◆ **SOURCE EXTRACT**
GPU Sync failed in TX2 when running Tensorflow

Hi *,
Has anyone else come across this issue when running tensorflow?

2018-03-10 15:10:00.637536: I tensorflow/core/common_runtime/gpu/gpu_device.cc:1195] Creating TensorFlow device (/device:GPU:0) → (device: 0, name: NVIDIA Tegra X2, pci bus id: 0000:00:00.0, compute capability: 6.2)
2018-03-10 15:10:02.024532: I tensorflow/core/common_runtime/gpu/gpu_device.cc:859] Could not identify NUMA node of /job:localhost/replica:0/task:0/device:GPU:0, defaulting to 0. Your kernel may not have been built with NUMA support.
2018-03-10 15:10:02.647497: E tensorflow/stream_executor/cuda/cuda_driver.cc:1110] could not synchronize on CUDA context: CUDA_ERROR_UNKNOWN :: No stack trace available
Traceback (most recent call last):
File “examples/dqn_cartpole.py”, line 41, in
dqn.compile(Adam(lr=1e-3), metrics=[‘mae’])
File “/usr/local/lib/python2.7/dist-packages/rl/agents/dqn.py”, line 160, in compile
self.target_model = clone_model(self.model, self.custom_model_objects)
File “/usr/local/lib/python2.7/dist-packages/rl/util.py”, line 15, in clone_model
clone.set_weights(model.get_weights())
File “/usr/local/lib/python2.7/dist-packages/keras/models.py”, line 699, in get_weights
return self.model.get_weights()
File “/usr/local/lib/python2.7/dist-packages/keras/engine/topology.py”, line 2011, in get_weights
return K.batch_get_value(weights)
File “/usr/local/lib/python2.7/dist-packages/keras/backend/tensorflow_backend.py”, line 2320, in batch_get_value
return get_session().run(ops)
File “/usr/local/lib/python2.7/dist-packages/keras/backend/tensorflow_backend.py”, line 189, in get_session
[tf.is_variable_initialized(v) for v in candidate_vars])
File “/usr/local/lib/python2.7/dist-packages/tensorflow/python/client/session.py”, line 895, in run
run_metadata_ptr)

◆ **COMPLETE THE FOLLOWING**
1. Please retype the TX2 TensorFlow post from "2018-03-10 15:10:02.024532: I" to "with NUMA support.".
2. In the TX2 TensorFlow post, what compute capability is reported for the NVIDIA Tegra X2?
3. Carry on the TX2 TensorFlow post from the point where it stops.
The material after this point is separate from the TX2 TensorFlow post.

◆ **DATA SEGMENT**
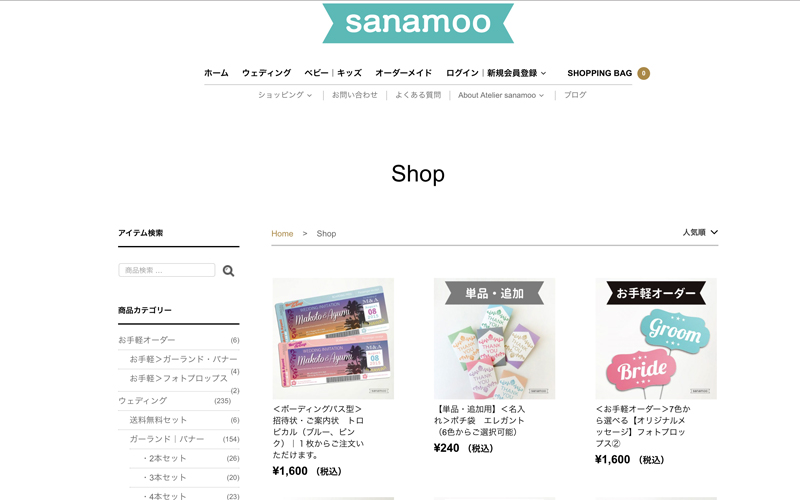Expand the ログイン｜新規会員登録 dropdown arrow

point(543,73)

◆ **RESULTS IN ORDER**
1.
2018-03-10 15:10:02.024532: I tensorflow/core/common_runtime/gpu/gpu_device.cc:859] Could not identify NUMA node of /job:localhost/replica:0/task:0/device:GPU:0, defaulting to 0. Your kernel may not have been built with NUMA support.

2. 6.2

3.
File “/usr/local/lib/python2.7/dist-packages/tensorflow/python/client/session.py”, line 1128, in _run
feed_dict_tensor, options, run_metadata)
File “/usr/local/lib/python2.7/dist-packages/tensorflow/python/client/session.py”, line 1344, in _do_run
options, run_metadata)
File “/usr/local/lib/python2.7/dist-packages/tensorflow/python/client/session.py”, line 1363, in _do_call
raise type(e)(node_def, op, message)
tensorflow.python.framework.errors_impl.InternalError: GPU sync failed

The Issue seems to be intermittent and happens pretty much every day. Whenever I see this error, I power off the system and boot it again. I reinstall the tensorflow. After some time it works. I have no logical explanation for why I am seeing this behavior.

I installed Jetpack 3.2 and Cuda version that comes with it. I installed tensorflow 1.5 from source. If anyone figured out why this is happenning, please let me know!

Thanks
Sri

Hi,

This is a known issue of TensorFlow on Jetson.
We found that this issue often occurs when TensorFlow want to allocate more than 5Gb GPU memory.

Try this command which may help:

config = tf.ConfigProto()
config.gpu_options.allow_growth = True

session = tf.Session(config=config, ...)

Thanks.

Hi,

I tried the above commands, and it does typically overcome the GPU Sync failure.

However, the change in configuration slows the entire process down.

A task that I did before reached 6.87 G, but after configuring it (since I went too much and caused a GPU Sync failure), the same task takes 7.57G .

Essentially, it is significantly slower, and I wanted to know if there was another fix for this GPU Sync failure, or if there was a way to almost “flush” the memory.

Thanks!

As a follow up, I tried the config = tf.ConfigProto() code again, and this time it did NOT fix my GPU Sync failure error.

Any other advice on how to fix this issue?
Thanks!

Hi,

There is no available fix on this issue currently. Here is some information:

We are working on building an official TensorFlow package for Jetson.
It will include several particular change and a complete testing on it.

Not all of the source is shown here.